Question

Question #72587

box of mass 8.0 kg slides at a speed of 10 ms−1 across a smooth level floor before it
encounters a rough patch of length 3.0 m. The frictional force on the box due to this
part of the floor is 70 N. What is the speed of the box when it leaves this rough surface?
What length of the rough surface would bring the box completely to rest?

Expert's answer

Answer on Question #72587, Physics / Mechanics | Relativity |

box of mass $8.0\,\mathrm{kg}$ slides at a speed of $10\,\mathrm{ms}^{-1}$ across a smooth level floor before it encounters a rough patch of length $3.0\,\mathrm{m}$ . The frictional force on the box due to this part of the floor is $70\,\mathrm{N}$ . What is the speed of the box when it leaves this rough surface? What length of the rough surface would bring the box completely to rest?

Solution:

The kinetic energy of the box is

E_{k1} = \frac{m v_1^2}{2} = \frac{8.0\,\mathrm{kg} \cdot (10\,\mathrm{m/s})^2}{2} = 400\,\mathrm{J}.

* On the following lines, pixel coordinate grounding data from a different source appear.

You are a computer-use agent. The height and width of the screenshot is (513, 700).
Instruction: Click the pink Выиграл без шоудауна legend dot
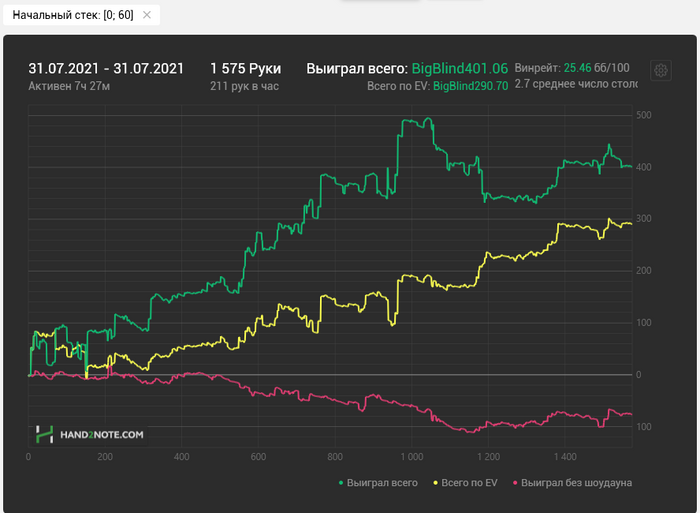(515, 482)
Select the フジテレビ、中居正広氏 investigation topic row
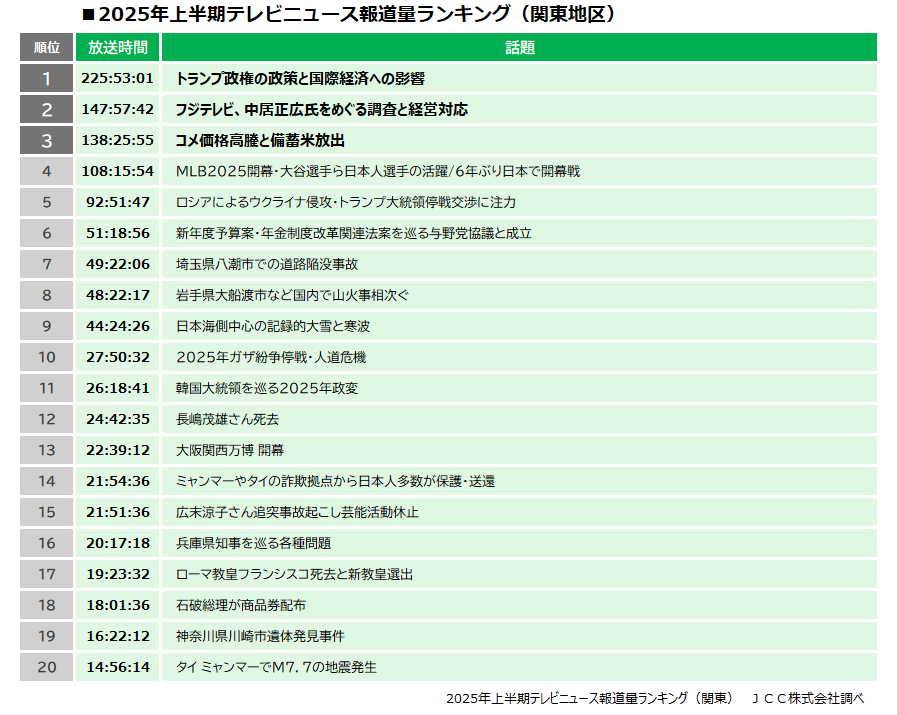897x715 pixels. coord(320,109)
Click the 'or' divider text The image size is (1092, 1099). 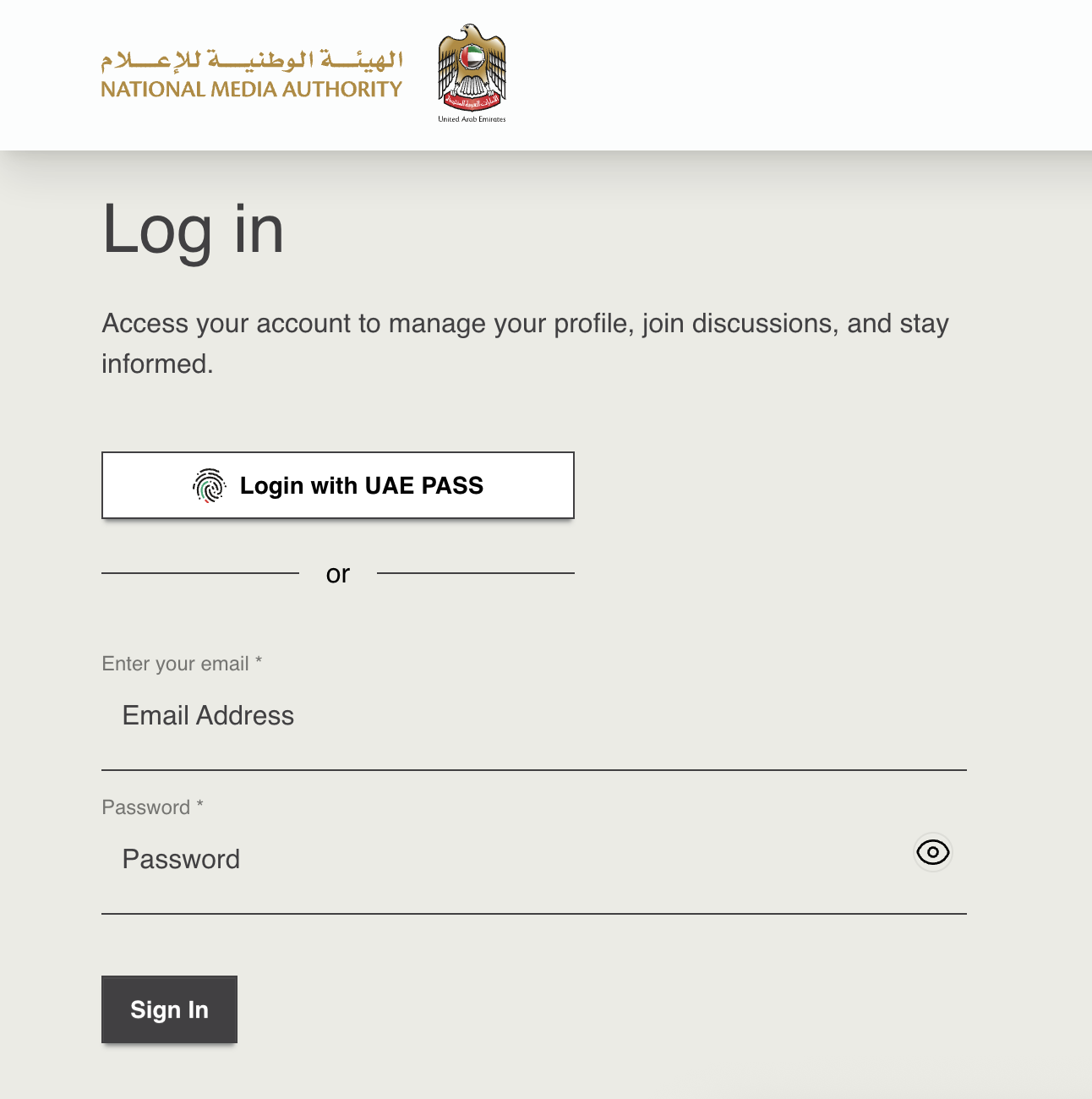pos(338,574)
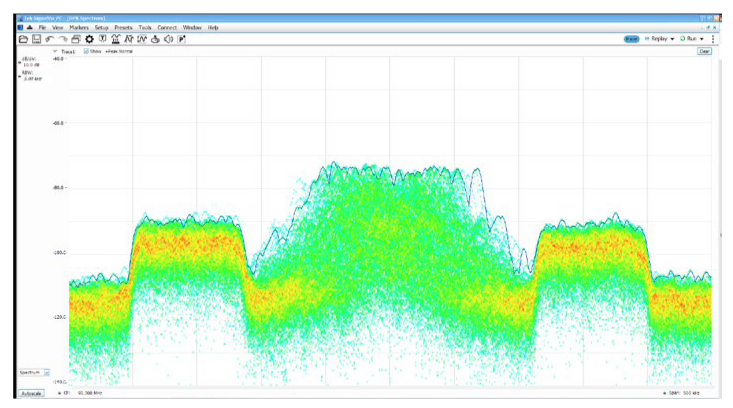Image resolution: width=733 pixels, height=408 pixels.
Task: Click the Clear button
Action: 704,51
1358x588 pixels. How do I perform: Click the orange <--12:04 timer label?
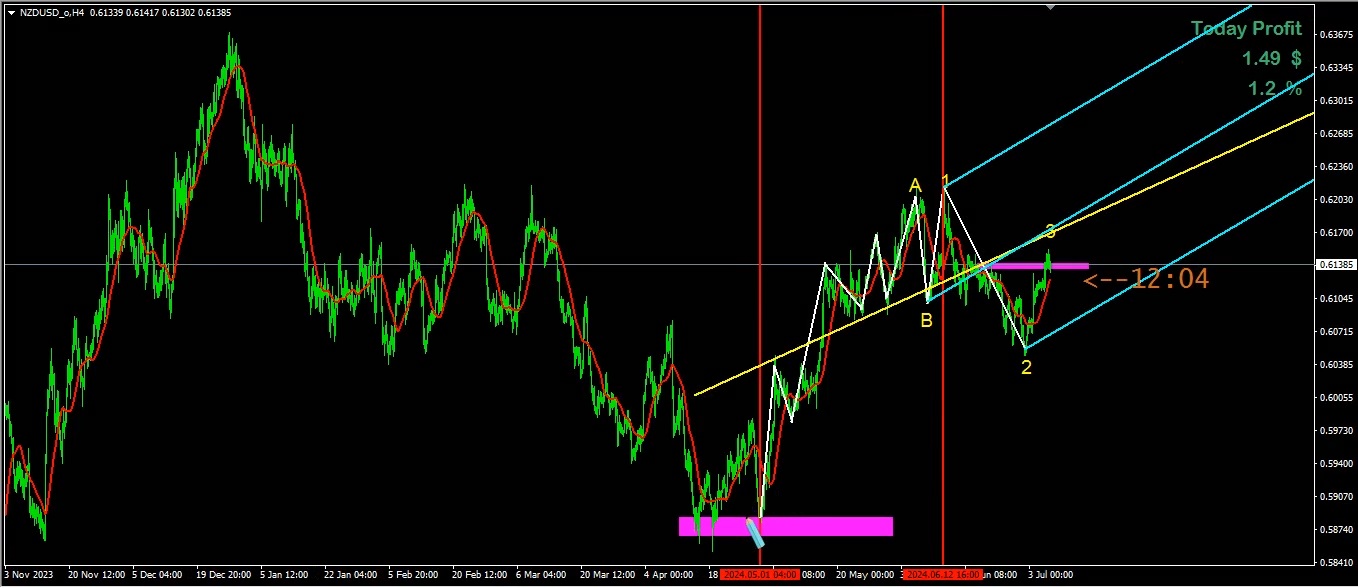pos(1146,279)

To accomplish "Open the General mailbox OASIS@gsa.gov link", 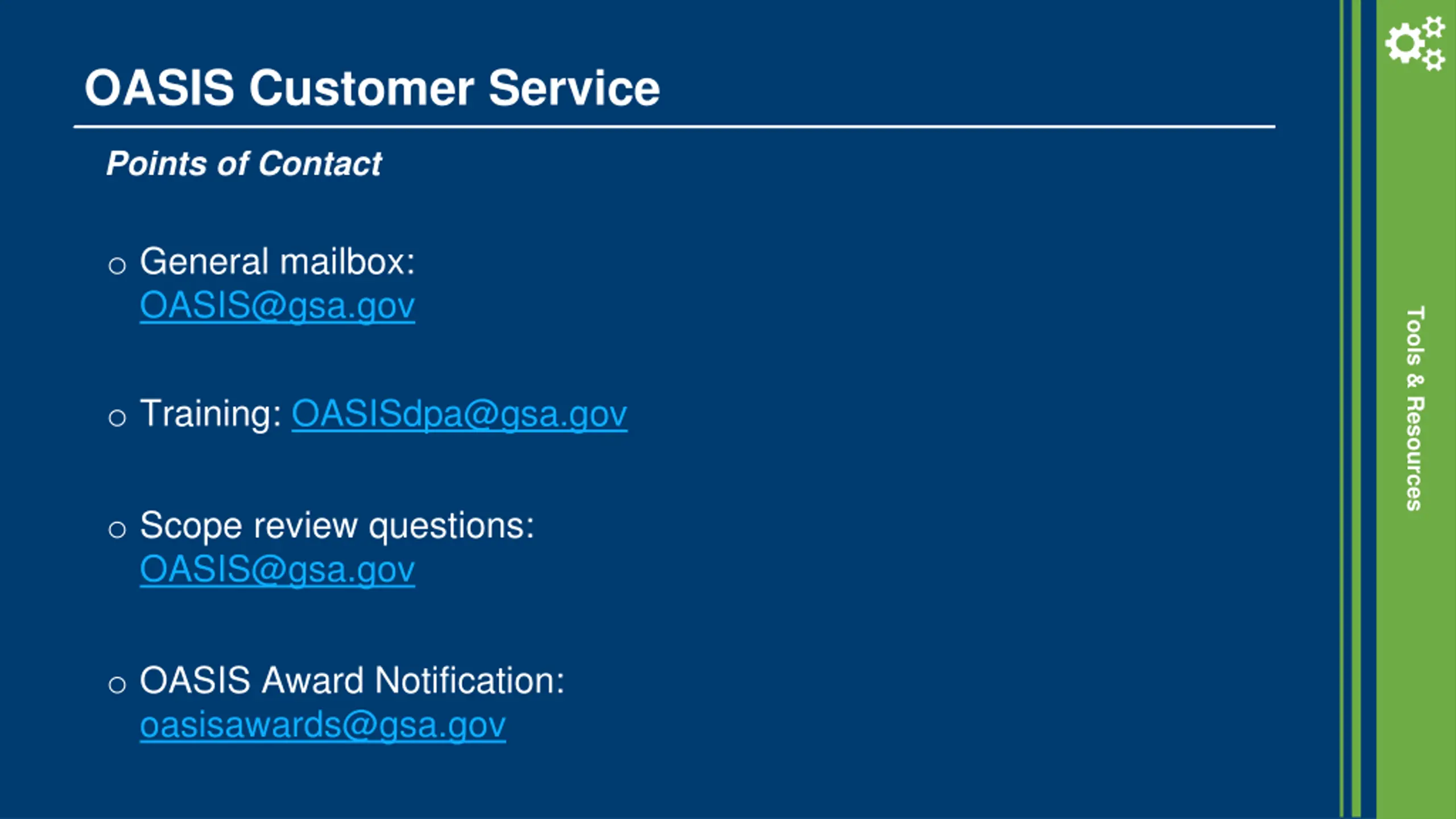I will [x=277, y=305].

The work done by friction is

W = Fl = 70\,\mathrm{N} \cdot 3.0\,\mathrm{m} = 210\,\mathrm{J}.

From the energy conservation law we obtain

E_{k2} = E_{k1} - W = 400\,\mathrm{J} - 210\,\mathrm{J} = 190\,\mathrm{J}.

The speed of the box when it leaves this rough surface is

v_2 = \sqrt{\frac{2E_{k2}}{m}} = \sqrt{\frac{2 \cdot 190\,\mathrm{J}}{8.0\,\mathrm{kg}}} = 6.9\,\mathrm{ms}^{-1}.

What length $L$ of the rough surface would bring the box completely to rest?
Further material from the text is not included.